Where the seen evil (from despair's revealings
Being already lost) can ne'er augment
My pain a tittle; such are now my feelings—
Yet if, when come, it should unveiled present
Its face of horror, what I now lament
Would gain in brightness; I should always feel
Grateful to Fortune, if she would consent
Merely on what my anxious fears reveal
Of pictured ills in store, to' affix her final seal.

It is, I know, the way to soothe the heart
With self-deceit, and dwell alone thereon,
As the sick man to whom true friends impart
His hopeless state, and warn him that anon
His failing, fluttering spirit must be gone,
Soothed by his wife's fond clamours that his case
Is not so bad, to fresh assurance won,
Casts at the word his eyes on her dear face,
And glad at heart expires, endeavouring her embrace.

'Tis wise—'tis well; thus Garcilasso too
Will leave each dark reflection, and rely
On Hope's gay dreams, no matter false or true,
And in his dear deceit contented die.
Since the clear knowledge that my end is nigh
Can never cure the ill, I too will play
With death, and as lost patients when they try
Warm baths, and perish in unfelt decay,
From love and life alike most sweetly faint away.

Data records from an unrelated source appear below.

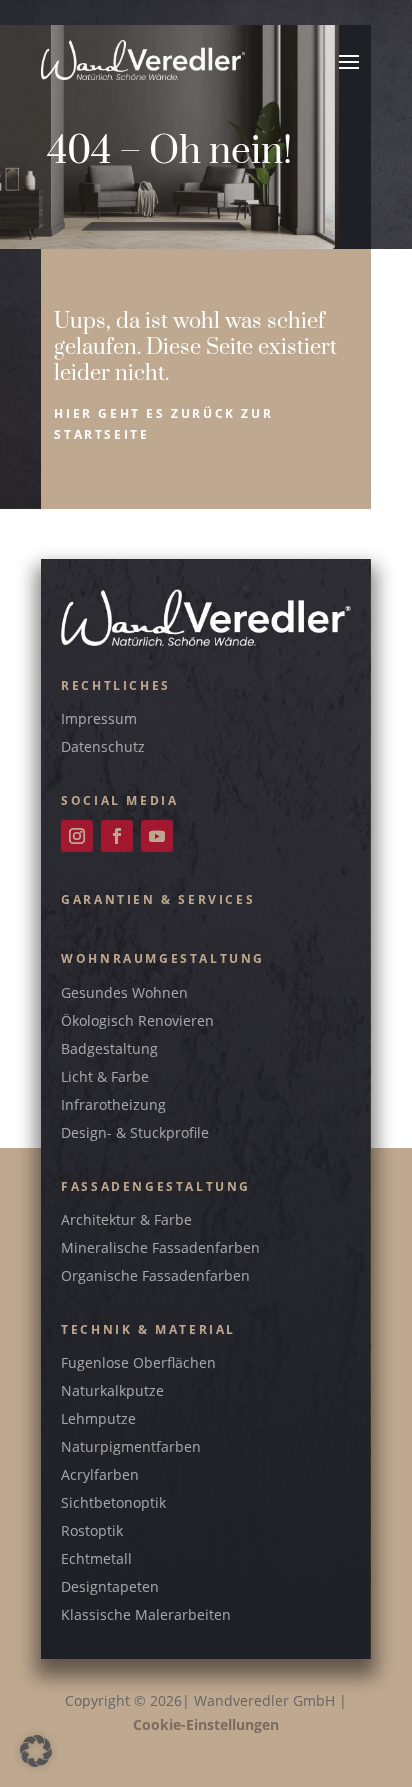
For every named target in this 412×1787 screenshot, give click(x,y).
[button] (36, 1751)
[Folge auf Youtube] (157, 836)
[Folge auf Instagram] (77, 836)
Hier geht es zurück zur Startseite (163, 423)
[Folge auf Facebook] (117, 836)
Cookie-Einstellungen (206, 1724)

But thou, who in thy villa, blest with all
That heart can wish, look'st on the sweet sea-shore,
And undistracted, listening to the fall
And swell of the loud waves that round thee roar,
Gatherest to thy already rich scrutoire,
Fresh living verses for perpetual fame,
Rejoice! for fires more beauteous than of yore
Were kindled by the Dardan prince, inflame
Thy philosophic breast, and light thy laurelled name.

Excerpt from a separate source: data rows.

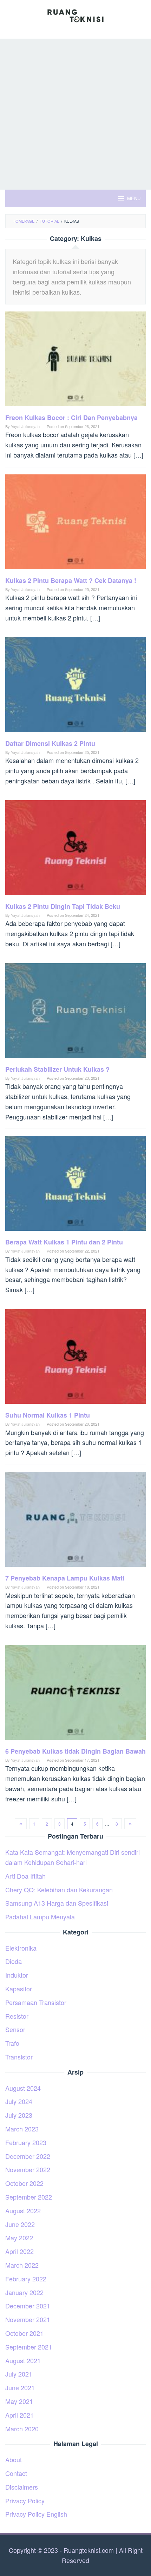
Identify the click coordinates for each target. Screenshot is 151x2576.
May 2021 (19, 2401)
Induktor (16, 1974)
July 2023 (18, 2115)
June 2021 (20, 2387)
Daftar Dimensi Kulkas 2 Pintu (50, 743)
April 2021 (19, 2414)
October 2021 (24, 2333)
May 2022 (19, 2237)
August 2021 (23, 2360)
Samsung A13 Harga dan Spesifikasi (56, 1902)
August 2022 (23, 2210)
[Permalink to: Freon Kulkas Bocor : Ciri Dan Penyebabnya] (75, 361)
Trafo (12, 2043)
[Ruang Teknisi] (75, 14)
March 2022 (22, 2264)
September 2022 (28, 2196)
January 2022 (24, 2292)
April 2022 (19, 2251)
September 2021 (28, 2346)
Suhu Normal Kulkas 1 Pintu (47, 1415)
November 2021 (27, 2319)
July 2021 (18, 2373)
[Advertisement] (75, 114)
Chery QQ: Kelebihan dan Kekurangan (59, 1889)
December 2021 (27, 2305)
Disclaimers (21, 2486)
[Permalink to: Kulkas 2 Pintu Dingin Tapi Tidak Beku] (75, 849)
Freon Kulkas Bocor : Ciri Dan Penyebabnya (71, 417)
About (13, 2459)
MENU (133, 198)
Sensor (15, 2029)
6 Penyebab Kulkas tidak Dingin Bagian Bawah (75, 1751)
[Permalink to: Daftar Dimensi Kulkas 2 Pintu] (75, 686)
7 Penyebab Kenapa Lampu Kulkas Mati (64, 1578)
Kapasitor (18, 1988)
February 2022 (25, 2278)
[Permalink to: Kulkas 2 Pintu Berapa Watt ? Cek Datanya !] (75, 523)
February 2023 (25, 2142)
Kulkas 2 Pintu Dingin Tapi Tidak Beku (62, 906)
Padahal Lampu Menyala (40, 1916)
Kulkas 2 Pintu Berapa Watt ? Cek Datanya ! (70, 580)
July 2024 (18, 2101)
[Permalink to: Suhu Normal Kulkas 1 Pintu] (75, 1358)
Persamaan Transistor (35, 2002)
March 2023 (22, 2128)
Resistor (16, 2015)
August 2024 (23, 2087)
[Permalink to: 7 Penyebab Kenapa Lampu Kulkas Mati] (75, 1521)
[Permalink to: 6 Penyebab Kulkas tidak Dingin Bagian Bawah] (75, 1695)
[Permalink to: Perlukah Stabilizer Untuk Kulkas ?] (75, 1012)
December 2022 (27, 2156)
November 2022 (27, 2169)
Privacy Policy (25, 2500)
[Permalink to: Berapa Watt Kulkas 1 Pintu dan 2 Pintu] (75, 1185)
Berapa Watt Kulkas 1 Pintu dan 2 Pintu (64, 1242)
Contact (16, 2473)
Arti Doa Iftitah (25, 1875)
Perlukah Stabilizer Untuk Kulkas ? (57, 1069)
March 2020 (22, 2428)
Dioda (13, 1961)
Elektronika (21, 1947)
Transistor (19, 2056)
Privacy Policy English (36, 2513)
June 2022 (20, 2224)
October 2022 (24, 2183)
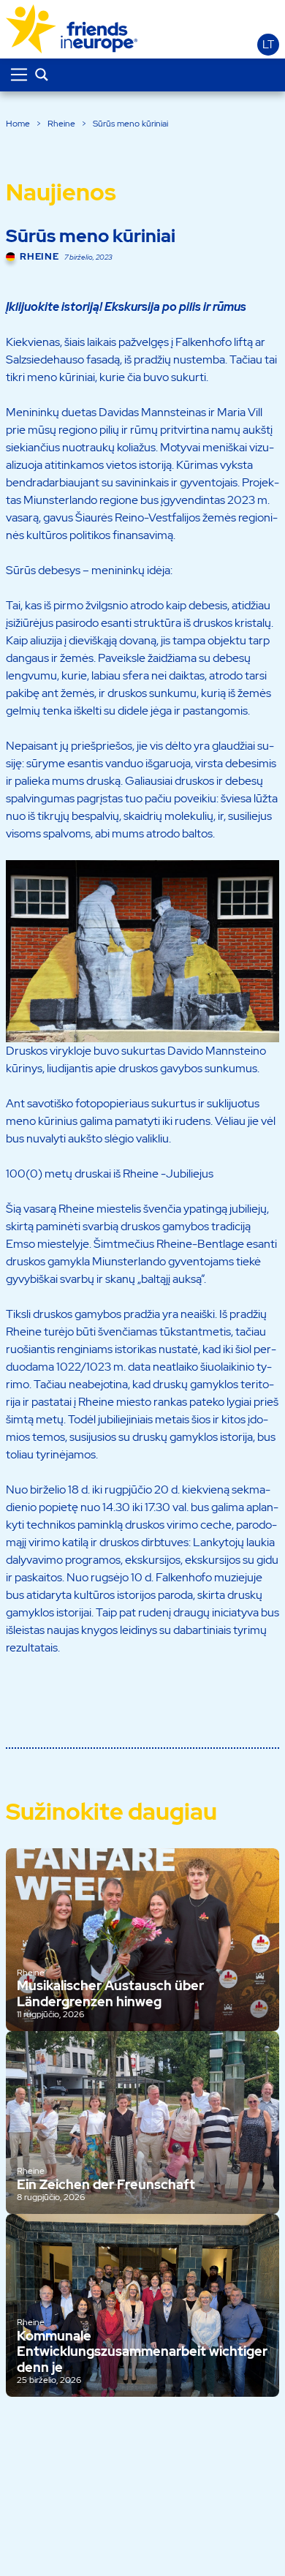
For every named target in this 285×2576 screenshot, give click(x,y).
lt (268, 44)
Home (18, 123)
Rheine (61, 123)
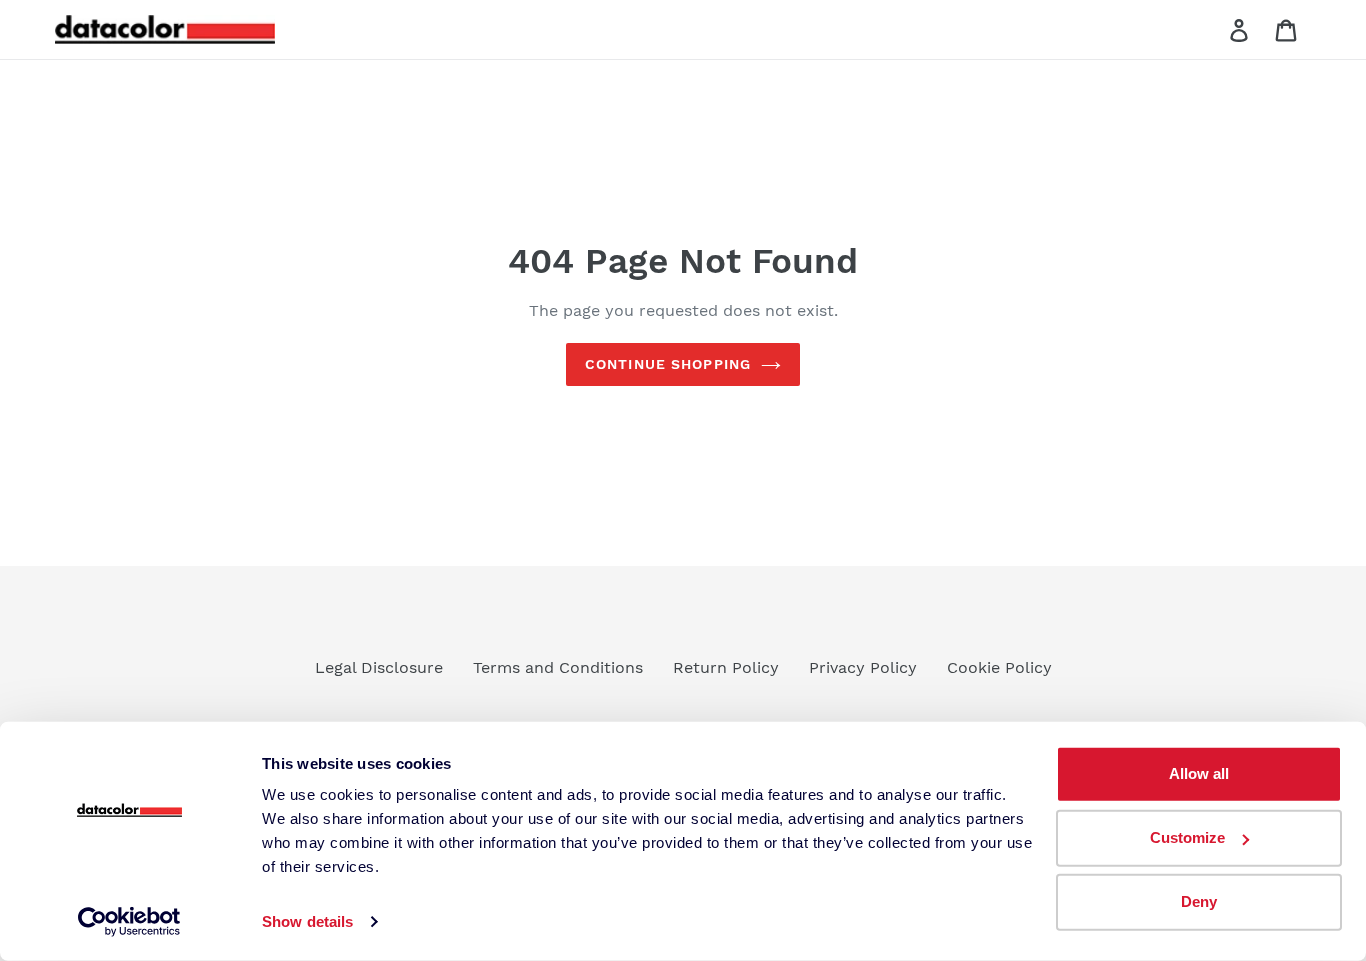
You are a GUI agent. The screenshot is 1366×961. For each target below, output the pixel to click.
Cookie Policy (999, 667)
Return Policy (726, 667)
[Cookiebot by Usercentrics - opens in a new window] (129, 922)
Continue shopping (668, 364)
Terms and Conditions (558, 667)
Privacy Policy (863, 667)
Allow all (1199, 773)
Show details (307, 921)
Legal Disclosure (379, 667)
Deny (1199, 901)
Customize (1187, 837)
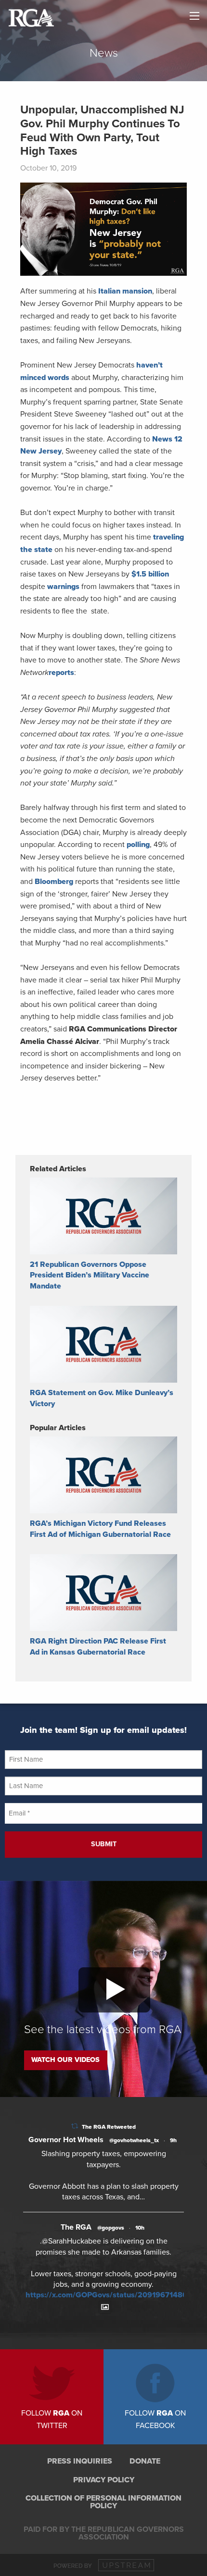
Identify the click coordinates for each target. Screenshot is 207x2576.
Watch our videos (65, 2060)
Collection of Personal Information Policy (103, 2502)
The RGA (76, 2227)
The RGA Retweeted (109, 2126)
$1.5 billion (150, 574)
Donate (144, 2461)
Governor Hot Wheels (66, 2140)
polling (138, 844)
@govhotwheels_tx (134, 2140)
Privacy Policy (103, 2480)
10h (139, 2227)
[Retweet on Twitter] (74, 2126)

Fear not that Fortune with thwart blast will e'er
Vex thee—these lucid fires will calmness shed
On her wild winds; for me, I well see where
She forces me along, not to the dead,
For that is my desire; my hope is fed
By a deceit most slight, which does but just
Endure, whilst if I weave not the thin thread
Day after day, it breaking leaves my trust
Past fresh revival fallen, and darkening into dust.

This sole return my servitude obtains
From stepdame Fortune, that she should deny
Her common changes in the griefs and pains
That vex my being; whither shall I fly,
A moment to shake off the misery
That loads my heart? alas, it is decreed
That distance to my anguish should supply
No rest, no ease, but that where'er I speed,
My arm from cankering chains should never more be freed!

If where the burning sun his splendour flings
On the scorched sands of Africa the wild,
Nurse of all venomous and savage things,
Or where his fire is quenched by ices piled
On ices to the clouds, where flower ne'er smiled,
Nor save the hoarse blast aught endured the clime,
I by imperious Fortune were exiled,
There to consume my melancholy time,
Smit by the' unshadowed blaze, or rained on by the rime;—

There, with his icy hand Fear still would seize
On my sad heart, and here, mid silent snows,
Where the sharp wind seems ev'n the stars to freeze,
Curdling to ice the flood that swiftest flows;
Ev'n here, I know that I could interpose
No screen to shield me from the vivid fire
Wherein chastised my ardent spirit glows,
Wasting away I trust by slow desire,
And thus 'twixt clashing ills distractedly expire.